2. Terence Stamp as General Zod in “Superman II” (1980)
There’s a bit in “Superman II” where Terence Stamp, in his immortal role as arch-villain General Zod, shoots lasers from his eyes. This special effect, aside from probably blowing our unformed minds when we first watched it, is almost entirely superfluous, because Stamp’s eyes do the job their own. Without a doubt the smoothest, most implacable, and best-looking villain on this list, there’s an icy, alien, reptilian ruthlessness that Stamp brings to Zod that makes his incarnation, despite the cronkiness of the special effects and the famously mish-mash nature of the Donner/Lester film, a completely defining villain for the Man of Steel. Matching him power for power and not suffering from the debilitating disease of “caring about people” Zod is Supes’ equal, and so for once the stakes are high, because you know this is the one guy that Superman can’t, if push came to shove, shove harder. But it’s the solemn, chilling glee with which Zod scorches his path to ultimate power that makes Stamp’s version indispensable. Where Michael Shannon played Zod as a brawny, raging, bellowing thug, Stamp is so much more chilling by being almost effete — lithe, sardonic but so in control he makes Superman seem gauche. Frankly, if you gotta kneel before someone, you could do worse than Terence Stamp in black PVC.

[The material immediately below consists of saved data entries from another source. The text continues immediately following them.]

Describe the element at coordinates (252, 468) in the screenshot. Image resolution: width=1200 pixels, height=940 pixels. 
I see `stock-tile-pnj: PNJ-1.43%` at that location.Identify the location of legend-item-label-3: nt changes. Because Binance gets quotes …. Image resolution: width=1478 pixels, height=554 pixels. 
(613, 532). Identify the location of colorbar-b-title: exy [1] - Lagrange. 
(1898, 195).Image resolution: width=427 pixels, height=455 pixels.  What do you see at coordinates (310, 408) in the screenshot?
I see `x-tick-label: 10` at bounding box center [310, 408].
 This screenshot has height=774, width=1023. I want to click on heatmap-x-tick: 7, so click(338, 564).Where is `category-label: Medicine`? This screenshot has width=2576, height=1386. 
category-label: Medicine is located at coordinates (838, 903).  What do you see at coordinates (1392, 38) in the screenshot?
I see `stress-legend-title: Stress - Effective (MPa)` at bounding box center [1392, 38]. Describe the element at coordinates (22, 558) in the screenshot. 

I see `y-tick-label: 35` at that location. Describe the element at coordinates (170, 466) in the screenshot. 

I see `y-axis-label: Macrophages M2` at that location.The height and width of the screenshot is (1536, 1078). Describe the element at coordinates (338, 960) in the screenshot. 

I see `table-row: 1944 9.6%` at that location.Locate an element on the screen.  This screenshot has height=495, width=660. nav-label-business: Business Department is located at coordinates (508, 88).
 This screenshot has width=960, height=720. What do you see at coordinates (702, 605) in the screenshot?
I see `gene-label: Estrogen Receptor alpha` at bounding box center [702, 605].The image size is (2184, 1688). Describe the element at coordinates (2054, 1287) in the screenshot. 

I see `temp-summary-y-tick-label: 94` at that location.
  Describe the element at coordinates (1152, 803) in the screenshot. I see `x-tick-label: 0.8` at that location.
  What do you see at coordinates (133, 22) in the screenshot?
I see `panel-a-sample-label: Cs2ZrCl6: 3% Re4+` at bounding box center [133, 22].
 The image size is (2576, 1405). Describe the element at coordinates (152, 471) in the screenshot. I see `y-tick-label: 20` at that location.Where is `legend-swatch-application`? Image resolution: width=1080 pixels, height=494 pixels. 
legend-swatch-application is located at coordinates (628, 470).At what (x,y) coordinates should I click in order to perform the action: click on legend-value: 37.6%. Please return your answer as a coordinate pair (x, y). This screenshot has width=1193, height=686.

1. Heath Ledger as The Joker in “The Dark Knight” (2008)
Eternally proving that premature fanboy outrage over casting can always, always be disregarded, the announcement that Australian actor Heath Ledger would play Batman’s most famous foe, The Joker (previously brought to life by as legendary a figure as Jack Nicholson) inspired uproar from certain segments of the fan community. “Probably the worst casting of all time,” wrote comments sections. “I am not seeing this movie if he is in it,” they continued. “I won’t be able to watch it. I’ll keep expecting him to have sex with Batman,” added one particularly enlightened fellow. Well, the comments boards, as usual, were wrong: Ledger was a phenomenal choice, reinventing the character just as thoroughly as Nolan had brought new life to Batman in the previous film. Never playing to the crowd like Nicholson had, Ledger makes the fantastic choice to make the Joker funny, but only to himself, and it’s an immediately unnerving, twitchy turn in which almost every choice the actor makes goes against the grain in constantly surprising and satisfying ways; it’ll likely forever change the way the character is thought of. The performance was hugely acclaimed — indeed, it’s likely to be the only acting turn in a superhero movie ever to win an Oscar — and should have turned Ledger into the megastar he deserved to be. Sadly, he passed away of an accidental overdose six months before the film’s release, so the performance stands only as a reminder of his enormous promise.